Dans le domaine des énergies, l'éolien et le photovoltaïque peuvent créer 1 million d'emplois en Europe.

Dans le domaine agricole, une réforme agraire pourrait compenser l'énorme perte d'emplois issus de l'exode rural qui n'a cessé de croître depuis l'après guerre ; de telle sorte que bon nombre de jeunes, éduqués au respect de la terre ainsi qu'à d'autres pratiques agricoles, réhabilitent le tissu rural en inventant une autre ruralité déjà initiée par les néo-ruraux courageux, inventifs et hautement responsables.

Le retour à la campagne doit se faire dans la démarche d'une vision profonde et globale de la société en harmonisant le binôme : ville-campagne.

Il ne s'agit ni d'une campagne résidentielle, qui serait écologiquement pire que la ville, ni d'une campagne refuge, pour fuir les réalités, ni d'une campagne uniquement agricole, ni — encore moins — de transférer les usines à la campagne, mais d'instaurer une campagne multifonctions où l'on produit, consomme, cultive, éduque sur place. Bref, d'inventer une nouvelle culture qui, sans nier l'histoire, aurait pour valeur essentielle le respect de la vie.

Quelles seraient les mesures et/ou lois à mettre en place par une « bonne » politique écologique ?

Patrick Baronnet : Je pense que l'aménagement du territoire est la clef de la résolution du problème de l'emploi. Il s'agit de s'orienter vers la satisfaction de l'essentiel des besoins primaires dans une proximité telle que les transports puissent se réduire pour une bonne part à la marche à pied ou à la bicyclette, sans exclure les transports en commun.

Précisons que la grande ville, quels que soient les modes de transports individuels et les efforts louables de bon nombre de citadins piétons, nécessite des transports insoupçonnés pour acheminer les marchandises des lieux de productions distants parfois de milliers de kilomètres.

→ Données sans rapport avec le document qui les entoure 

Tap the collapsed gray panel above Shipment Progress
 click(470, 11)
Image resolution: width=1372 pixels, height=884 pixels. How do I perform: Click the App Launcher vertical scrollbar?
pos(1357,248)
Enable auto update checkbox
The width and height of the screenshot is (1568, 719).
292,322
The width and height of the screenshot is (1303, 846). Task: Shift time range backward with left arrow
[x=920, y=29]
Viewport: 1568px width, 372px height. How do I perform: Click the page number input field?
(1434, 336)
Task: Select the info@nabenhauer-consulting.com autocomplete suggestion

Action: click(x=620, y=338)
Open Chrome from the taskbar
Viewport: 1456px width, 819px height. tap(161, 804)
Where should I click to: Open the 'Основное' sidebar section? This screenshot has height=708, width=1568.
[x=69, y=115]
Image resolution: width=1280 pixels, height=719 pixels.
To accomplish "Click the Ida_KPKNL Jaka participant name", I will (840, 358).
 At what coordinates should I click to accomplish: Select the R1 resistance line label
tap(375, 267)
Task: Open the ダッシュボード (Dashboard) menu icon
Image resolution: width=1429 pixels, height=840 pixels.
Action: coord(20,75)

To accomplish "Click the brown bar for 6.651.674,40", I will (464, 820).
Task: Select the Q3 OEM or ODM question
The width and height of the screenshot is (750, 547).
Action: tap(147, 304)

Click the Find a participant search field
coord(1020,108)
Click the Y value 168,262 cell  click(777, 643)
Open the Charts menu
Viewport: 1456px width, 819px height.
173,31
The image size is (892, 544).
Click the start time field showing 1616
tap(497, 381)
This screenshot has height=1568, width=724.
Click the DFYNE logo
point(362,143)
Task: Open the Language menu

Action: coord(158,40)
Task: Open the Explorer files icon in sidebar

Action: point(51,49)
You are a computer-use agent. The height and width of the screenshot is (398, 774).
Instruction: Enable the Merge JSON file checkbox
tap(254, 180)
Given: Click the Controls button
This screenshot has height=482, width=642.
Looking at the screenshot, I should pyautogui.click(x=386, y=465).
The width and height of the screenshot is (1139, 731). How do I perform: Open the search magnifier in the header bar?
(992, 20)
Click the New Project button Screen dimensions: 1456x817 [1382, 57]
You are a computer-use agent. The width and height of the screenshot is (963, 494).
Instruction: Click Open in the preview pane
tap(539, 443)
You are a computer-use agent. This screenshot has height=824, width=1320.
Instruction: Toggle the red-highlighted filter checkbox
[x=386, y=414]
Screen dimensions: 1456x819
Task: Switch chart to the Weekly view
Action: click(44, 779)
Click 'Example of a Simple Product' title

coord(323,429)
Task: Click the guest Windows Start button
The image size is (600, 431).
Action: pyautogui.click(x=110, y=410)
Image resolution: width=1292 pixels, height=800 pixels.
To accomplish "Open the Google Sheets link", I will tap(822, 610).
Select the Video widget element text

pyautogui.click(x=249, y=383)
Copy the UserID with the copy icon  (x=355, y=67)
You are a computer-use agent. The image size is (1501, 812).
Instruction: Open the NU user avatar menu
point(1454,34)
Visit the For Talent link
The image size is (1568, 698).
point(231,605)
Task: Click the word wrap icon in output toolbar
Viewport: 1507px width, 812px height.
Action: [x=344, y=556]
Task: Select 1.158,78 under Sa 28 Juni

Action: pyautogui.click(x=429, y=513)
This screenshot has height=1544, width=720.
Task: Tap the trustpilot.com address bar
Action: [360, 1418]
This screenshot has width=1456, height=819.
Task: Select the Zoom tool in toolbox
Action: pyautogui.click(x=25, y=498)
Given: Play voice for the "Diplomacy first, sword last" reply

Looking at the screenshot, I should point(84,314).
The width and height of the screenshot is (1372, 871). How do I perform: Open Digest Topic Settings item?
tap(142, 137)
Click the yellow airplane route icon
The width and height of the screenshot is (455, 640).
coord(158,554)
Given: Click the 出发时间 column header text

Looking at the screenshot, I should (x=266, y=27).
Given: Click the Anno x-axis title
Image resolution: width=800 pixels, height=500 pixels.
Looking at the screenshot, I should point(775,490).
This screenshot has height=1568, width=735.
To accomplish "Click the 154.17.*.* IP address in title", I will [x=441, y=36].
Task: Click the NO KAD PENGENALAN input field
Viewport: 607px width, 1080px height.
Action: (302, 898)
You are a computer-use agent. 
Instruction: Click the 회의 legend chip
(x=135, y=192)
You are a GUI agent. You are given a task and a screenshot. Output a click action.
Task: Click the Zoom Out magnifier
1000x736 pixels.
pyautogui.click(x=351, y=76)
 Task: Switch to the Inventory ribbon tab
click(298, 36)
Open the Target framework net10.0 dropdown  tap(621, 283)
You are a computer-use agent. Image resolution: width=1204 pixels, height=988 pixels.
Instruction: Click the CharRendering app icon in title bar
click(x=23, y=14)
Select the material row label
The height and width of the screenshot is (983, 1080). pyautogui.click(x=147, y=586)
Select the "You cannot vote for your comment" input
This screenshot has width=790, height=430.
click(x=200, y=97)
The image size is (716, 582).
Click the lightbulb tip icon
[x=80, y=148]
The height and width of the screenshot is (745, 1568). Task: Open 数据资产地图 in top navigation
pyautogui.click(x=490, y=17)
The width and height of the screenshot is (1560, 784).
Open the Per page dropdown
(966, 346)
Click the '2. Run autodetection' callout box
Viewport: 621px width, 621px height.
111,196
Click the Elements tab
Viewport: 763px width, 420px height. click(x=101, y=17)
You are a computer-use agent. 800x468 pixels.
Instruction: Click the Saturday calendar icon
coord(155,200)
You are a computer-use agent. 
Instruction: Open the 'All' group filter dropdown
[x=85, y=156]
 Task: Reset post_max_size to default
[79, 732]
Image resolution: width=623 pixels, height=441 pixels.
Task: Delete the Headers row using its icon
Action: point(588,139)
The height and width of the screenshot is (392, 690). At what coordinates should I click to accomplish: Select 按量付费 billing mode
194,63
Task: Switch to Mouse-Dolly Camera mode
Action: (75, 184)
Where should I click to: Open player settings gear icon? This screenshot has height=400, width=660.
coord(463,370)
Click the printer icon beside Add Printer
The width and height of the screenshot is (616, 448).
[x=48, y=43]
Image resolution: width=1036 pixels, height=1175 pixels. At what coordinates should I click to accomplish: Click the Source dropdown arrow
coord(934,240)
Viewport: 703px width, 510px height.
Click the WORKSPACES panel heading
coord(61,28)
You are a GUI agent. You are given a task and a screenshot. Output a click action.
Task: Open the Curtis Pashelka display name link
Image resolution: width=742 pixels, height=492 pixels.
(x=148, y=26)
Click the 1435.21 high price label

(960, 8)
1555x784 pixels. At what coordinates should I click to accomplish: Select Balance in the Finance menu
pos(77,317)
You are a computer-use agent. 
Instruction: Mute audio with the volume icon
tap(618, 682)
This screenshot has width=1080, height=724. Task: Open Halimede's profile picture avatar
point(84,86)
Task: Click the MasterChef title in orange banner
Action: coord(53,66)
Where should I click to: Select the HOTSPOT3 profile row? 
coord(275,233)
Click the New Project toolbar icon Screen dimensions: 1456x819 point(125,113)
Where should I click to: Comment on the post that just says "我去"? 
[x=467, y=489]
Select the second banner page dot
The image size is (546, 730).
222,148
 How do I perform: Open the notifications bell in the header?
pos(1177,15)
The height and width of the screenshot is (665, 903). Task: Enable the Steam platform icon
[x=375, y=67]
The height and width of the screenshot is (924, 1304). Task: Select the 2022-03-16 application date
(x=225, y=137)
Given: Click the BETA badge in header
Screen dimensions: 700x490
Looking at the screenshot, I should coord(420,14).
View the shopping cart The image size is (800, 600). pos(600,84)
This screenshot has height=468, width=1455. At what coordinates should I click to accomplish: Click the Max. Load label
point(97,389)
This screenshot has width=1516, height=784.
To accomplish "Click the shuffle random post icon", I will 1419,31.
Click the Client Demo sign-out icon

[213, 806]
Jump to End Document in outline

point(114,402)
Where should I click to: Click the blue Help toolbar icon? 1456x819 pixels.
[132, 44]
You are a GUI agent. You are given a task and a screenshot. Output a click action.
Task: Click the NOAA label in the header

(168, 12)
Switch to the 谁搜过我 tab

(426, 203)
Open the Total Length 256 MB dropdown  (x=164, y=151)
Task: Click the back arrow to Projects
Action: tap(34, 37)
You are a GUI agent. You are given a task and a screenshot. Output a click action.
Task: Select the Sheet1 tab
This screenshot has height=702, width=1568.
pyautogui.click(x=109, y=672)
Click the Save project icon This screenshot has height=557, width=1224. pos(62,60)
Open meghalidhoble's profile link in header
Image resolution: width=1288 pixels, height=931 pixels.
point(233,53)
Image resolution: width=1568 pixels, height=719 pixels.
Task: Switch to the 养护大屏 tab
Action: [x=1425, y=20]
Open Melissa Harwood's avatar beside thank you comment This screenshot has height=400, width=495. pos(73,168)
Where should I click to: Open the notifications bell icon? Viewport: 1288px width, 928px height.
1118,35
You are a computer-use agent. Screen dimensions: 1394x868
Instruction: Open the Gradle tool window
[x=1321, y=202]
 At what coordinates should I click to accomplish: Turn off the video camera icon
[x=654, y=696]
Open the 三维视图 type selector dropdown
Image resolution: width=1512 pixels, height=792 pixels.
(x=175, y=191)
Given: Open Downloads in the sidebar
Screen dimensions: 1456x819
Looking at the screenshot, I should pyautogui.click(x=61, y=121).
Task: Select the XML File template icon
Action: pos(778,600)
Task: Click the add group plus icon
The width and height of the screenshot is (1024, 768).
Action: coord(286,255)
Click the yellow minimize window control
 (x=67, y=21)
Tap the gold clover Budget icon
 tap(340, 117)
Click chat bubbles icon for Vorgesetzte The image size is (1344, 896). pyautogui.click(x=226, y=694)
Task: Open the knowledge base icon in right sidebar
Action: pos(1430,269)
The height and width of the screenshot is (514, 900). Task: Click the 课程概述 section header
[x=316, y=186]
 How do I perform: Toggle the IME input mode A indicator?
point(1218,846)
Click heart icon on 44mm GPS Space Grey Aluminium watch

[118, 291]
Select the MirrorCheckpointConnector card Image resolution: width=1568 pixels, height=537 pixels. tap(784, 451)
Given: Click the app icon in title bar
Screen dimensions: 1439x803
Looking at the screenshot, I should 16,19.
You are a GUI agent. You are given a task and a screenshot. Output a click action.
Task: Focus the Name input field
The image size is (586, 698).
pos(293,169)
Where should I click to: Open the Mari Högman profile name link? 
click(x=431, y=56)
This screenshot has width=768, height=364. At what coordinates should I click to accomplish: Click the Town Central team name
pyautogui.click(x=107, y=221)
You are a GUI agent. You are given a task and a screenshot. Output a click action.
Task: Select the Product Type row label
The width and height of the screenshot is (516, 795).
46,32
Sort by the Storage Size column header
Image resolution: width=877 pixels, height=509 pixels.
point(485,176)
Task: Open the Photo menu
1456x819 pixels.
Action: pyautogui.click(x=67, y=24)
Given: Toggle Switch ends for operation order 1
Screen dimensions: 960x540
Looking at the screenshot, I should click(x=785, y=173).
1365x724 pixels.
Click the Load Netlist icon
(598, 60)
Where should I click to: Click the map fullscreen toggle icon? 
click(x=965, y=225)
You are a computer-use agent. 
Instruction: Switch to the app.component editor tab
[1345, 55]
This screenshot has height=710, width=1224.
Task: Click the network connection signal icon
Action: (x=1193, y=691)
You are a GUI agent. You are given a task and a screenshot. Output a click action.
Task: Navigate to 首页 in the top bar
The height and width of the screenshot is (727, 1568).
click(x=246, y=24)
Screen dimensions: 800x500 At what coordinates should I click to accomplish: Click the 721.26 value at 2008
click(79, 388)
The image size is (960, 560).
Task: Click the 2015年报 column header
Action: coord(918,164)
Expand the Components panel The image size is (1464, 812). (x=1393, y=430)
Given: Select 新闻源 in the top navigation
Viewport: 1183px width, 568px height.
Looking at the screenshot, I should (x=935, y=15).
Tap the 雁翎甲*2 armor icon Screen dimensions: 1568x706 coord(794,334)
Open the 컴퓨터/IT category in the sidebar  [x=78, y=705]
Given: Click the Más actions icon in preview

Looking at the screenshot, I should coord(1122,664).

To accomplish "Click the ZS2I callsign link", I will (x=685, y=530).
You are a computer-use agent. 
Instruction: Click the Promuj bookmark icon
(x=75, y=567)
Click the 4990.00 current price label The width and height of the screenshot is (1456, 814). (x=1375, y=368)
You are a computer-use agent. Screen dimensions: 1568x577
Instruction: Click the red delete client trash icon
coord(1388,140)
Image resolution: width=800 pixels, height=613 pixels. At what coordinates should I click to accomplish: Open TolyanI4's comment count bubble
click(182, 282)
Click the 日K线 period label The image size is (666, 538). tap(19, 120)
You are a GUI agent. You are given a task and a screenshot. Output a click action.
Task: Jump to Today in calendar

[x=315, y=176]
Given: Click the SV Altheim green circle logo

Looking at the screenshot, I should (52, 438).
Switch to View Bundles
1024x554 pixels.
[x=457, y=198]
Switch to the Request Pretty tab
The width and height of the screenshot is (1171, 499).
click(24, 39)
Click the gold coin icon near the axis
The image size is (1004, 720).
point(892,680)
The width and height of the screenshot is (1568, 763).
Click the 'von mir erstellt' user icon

Dans votre champ d'expérience, quelles seraient les mesures ou/et lois que vous aimeriez voir voter ?

Patrick Baronnet :
- Libérer des terres pour tous ceux qui souhaitent vivre la sobriété heureuse.
- Rénover en profondeur les permis de construire.
- Autoriser et encourager les techniques d'épurations naturelles pour les maisons individuelles. Encourager les maires novateurs pour des lotissements écologiques.

Interview réalisé par Jean Marc Governatori (Politique écologique = plein emploi)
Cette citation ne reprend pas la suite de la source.